Extracted data entries

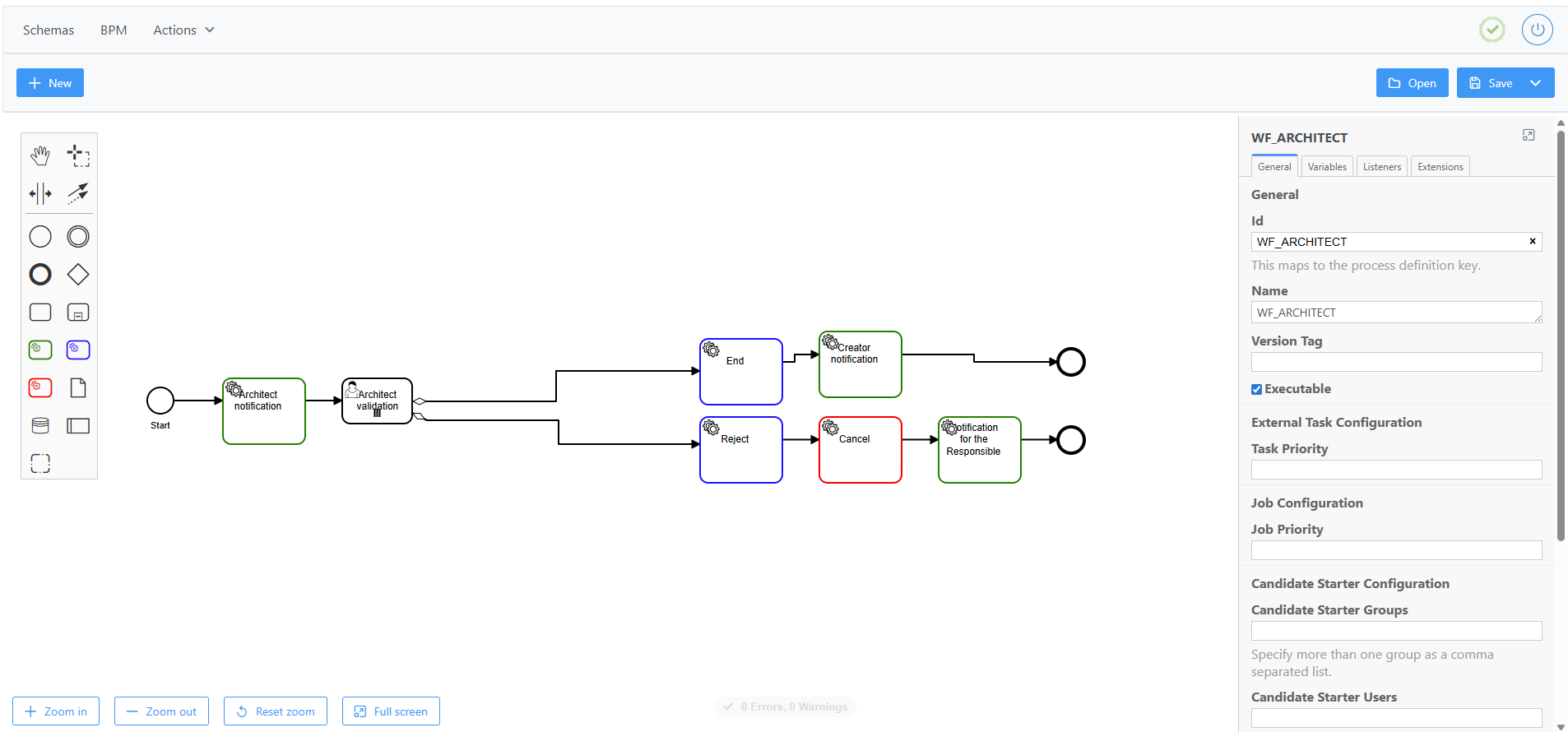Click the Reset zoom button

pos(276,711)
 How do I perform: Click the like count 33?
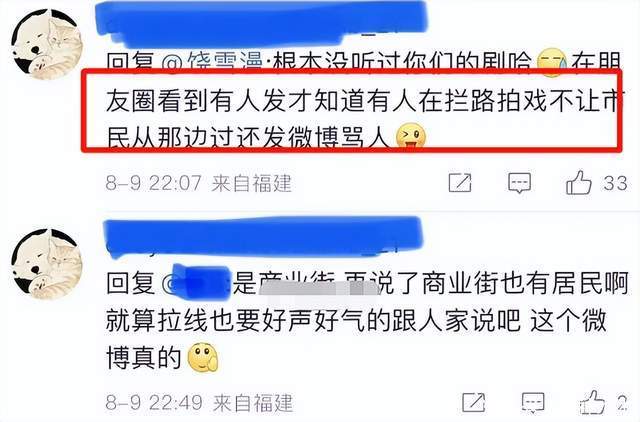coord(616,183)
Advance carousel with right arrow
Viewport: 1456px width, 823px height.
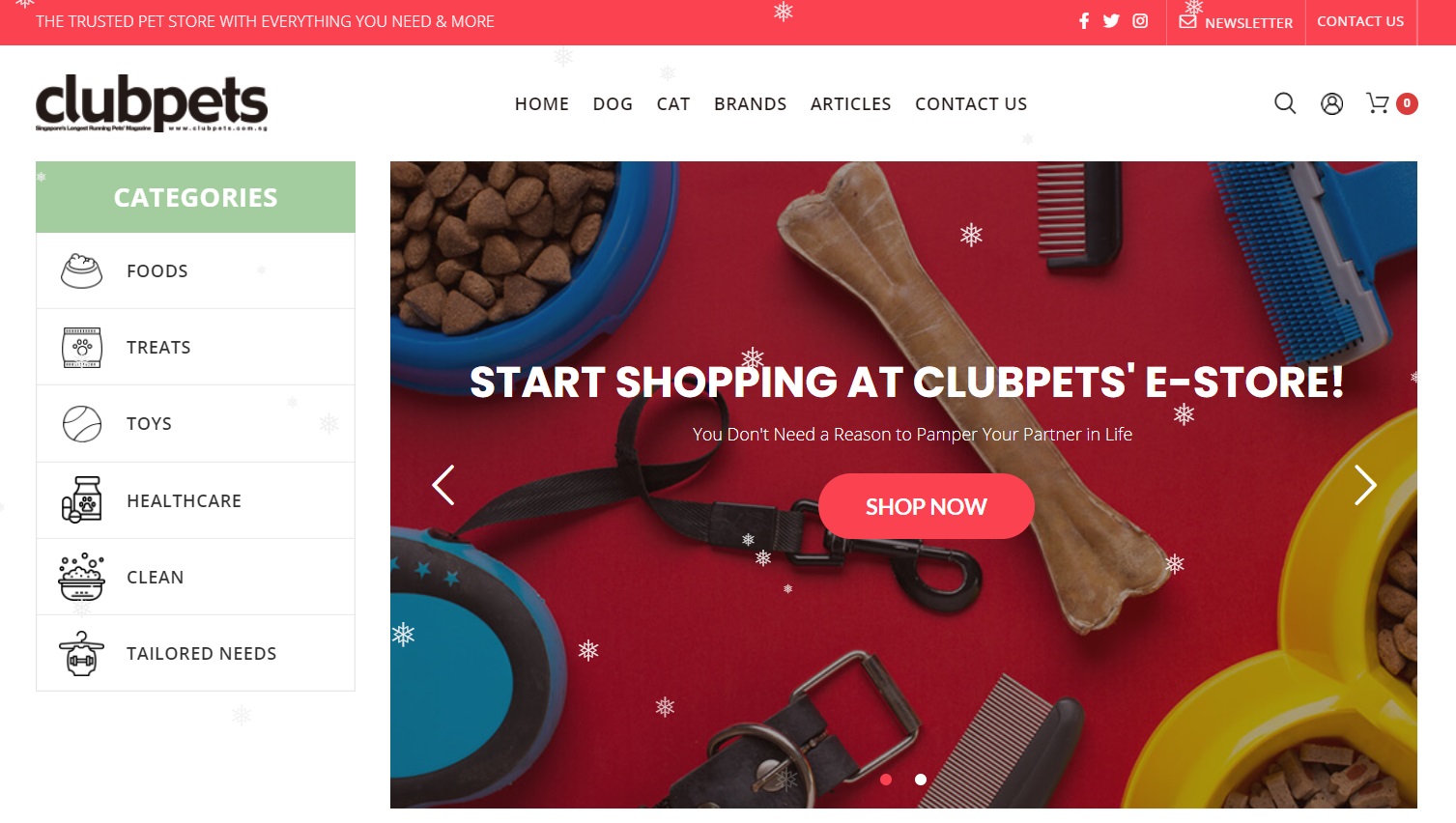[1364, 485]
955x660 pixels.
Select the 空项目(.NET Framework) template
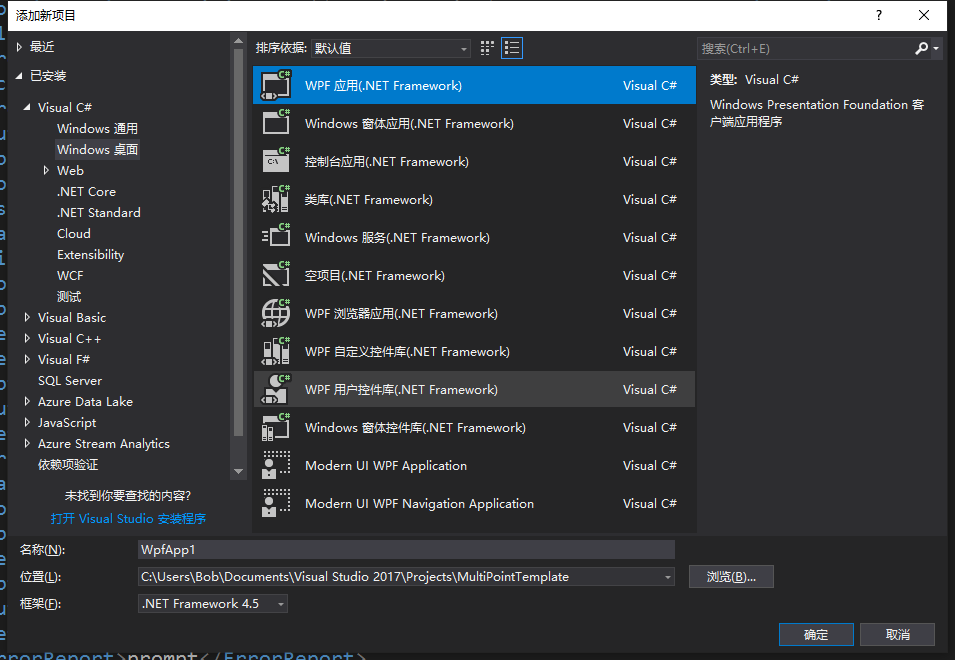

Exercise objective:
Omit the pictures and retype exactly the lines from the one containing "Advance carousel with right arrow" through the end of the entries above.

Answer section:
Advance carousel with right arrow
Viewport: 1456px width, 823px height.
[1364, 485]
955x660 pixels.
Select the 空项目(.NET Framework) template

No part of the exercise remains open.